- Opening Delimiter -

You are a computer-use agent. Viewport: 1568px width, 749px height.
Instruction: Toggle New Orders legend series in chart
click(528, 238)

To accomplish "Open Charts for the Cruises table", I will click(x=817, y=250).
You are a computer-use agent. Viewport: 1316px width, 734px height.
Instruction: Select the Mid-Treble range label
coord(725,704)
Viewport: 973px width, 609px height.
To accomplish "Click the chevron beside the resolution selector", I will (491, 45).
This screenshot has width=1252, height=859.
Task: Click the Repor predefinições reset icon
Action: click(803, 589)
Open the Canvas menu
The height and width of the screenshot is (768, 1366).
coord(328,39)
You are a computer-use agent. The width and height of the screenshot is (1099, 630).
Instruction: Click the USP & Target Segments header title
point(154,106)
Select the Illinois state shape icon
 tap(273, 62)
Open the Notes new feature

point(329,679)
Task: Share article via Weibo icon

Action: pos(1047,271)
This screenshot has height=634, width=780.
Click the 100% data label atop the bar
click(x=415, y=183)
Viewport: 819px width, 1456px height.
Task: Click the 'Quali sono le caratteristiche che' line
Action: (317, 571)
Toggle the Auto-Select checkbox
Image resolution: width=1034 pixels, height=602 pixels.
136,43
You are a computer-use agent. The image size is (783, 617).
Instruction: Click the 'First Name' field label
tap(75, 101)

- Closing Delimiter -

• _INSTRUCTIONS TO FOLLOW_
Output the whole listing word for word.

• _PROBLEM SOLUTION_
You are a computer-use agent. Viewport: 1568px width, 749px height.
Instruction: Toggle New Orders legend series in chart
click(528, 238)

To accomplish "Open Charts for the Cruises table", I will click(x=817, y=250).
You are a computer-use agent. Viewport: 1316px width, 734px height.
Instruction: Select the Mid-Treble range label
coord(725,704)
Viewport: 973px width, 609px height.
To accomplish "Click the chevron beside the resolution selector", I will (491, 45).
This screenshot has width=1252, height=859.
Task: Click the Repor predefinições reset icon
Action: click(803, 589)
Open the Canvas menu
The height and width of the screenshot is (768, 1366).
coord(328,39)
You are a computer-use agent. The width and height of the screenshot is (1099, 630).
Instruction: Click the USP & Target Segments header title
point(154,106)
Select the Illinois state shape icon
 tap(273, 62)
Open the Notes new feature

point(329,679)
Task: Share article via Weibo icon

Action: pos(1047,271)
This screenshot has height=634, width=780.
Click the 100% data label atop the bar
click(x=415, y=183)
Viewport: 819px width, 1456px height.
Task: Click the 'Quali sono le caratteristiche che' line
Action: (317, 571)
Toggle the Auto-Select checkbox
Image resolution: width=1034 pixels, height=602 pixels.
136,43
You are a computer-use agent. The image size is (783, 617).
Instruction: Click the 'First Name' field label
tap(75, 101)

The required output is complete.